- Antolini, Cali;
- Sosa Alfaro, Victor;
- Reinhard, Marco;
- Chatterjee, Gourab;
- Ribson, Ryan;
- Sokaras, Dimosthenis;
- Gee, Leland;
- Sato, Takahiro;
- Kramer, Patrick;
- Raj, Sumana;
- Hayes, Brandon;
- Schleissner, Pamela;
- Garcia-Esparza, Angel;
- Lim, Jinkyu;
- Babicz, Jeffrey;
- Follmer, Alec;
- Nelson, Silke;
- Chollet, Matthieu;
- Alonso-Mori, Roberto;
- van Driel, Tim
The ability to study chemical dynamics on ultrafast timescales has greatly advanced with the introduction of X-ray free electron lasers (XFELs) providing short pulses of intense X-rays tailored to probe atomic structure and electronic configuration. Fully exploiting the full potential of XFELs requires specialized experimental endstations along with the development of techniques and methods to successfully carry out experiments. The liquid jet endstation (LJE) at the Linac Coherent Light Source (LCLS) has been developed to study photochemistry and biochemistry in solution systems using a combination of X-ray solution scattering (XSS), X-ray absorption spectroscopy (XAS), and X-ray emission spectroscopy (XES). The pump-probe setup utilizes an optical laser to excite the sample, which is subsequently probed by a hard X-ray pulse to resolve structural and electronic dynamics at their intrinsic femtosecond timescales. The LJE ensures reliable sample delivery to the X-ray interaction point via various liquid jets, enabling rapid replenishment of thin samples with millimolar concentrations and low sample volumes at the 120 Hz repetition rate of the LCLS beam.
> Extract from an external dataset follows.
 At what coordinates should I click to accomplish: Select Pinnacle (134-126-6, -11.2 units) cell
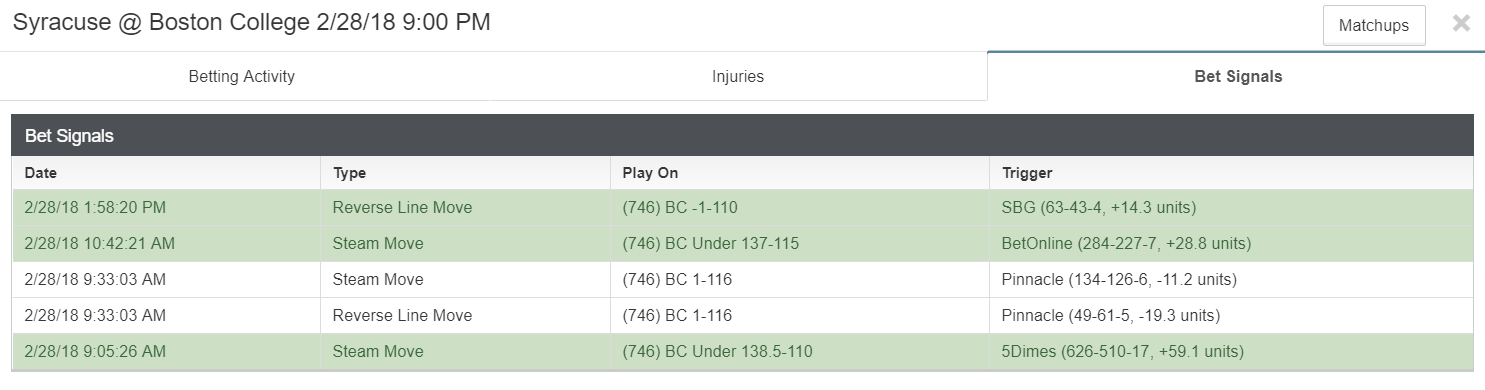[x=1231, y=280]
This paper provides a detailed description of the LJE design and of the techniques it enables, with an emphasis on the diagnostics required for real-time monitoring of the liquid jet and on the spatiotemporal overlap methods used to optimize the signal. Additionally, various scientific examples are discussed, highlighting the versatility of the LJE.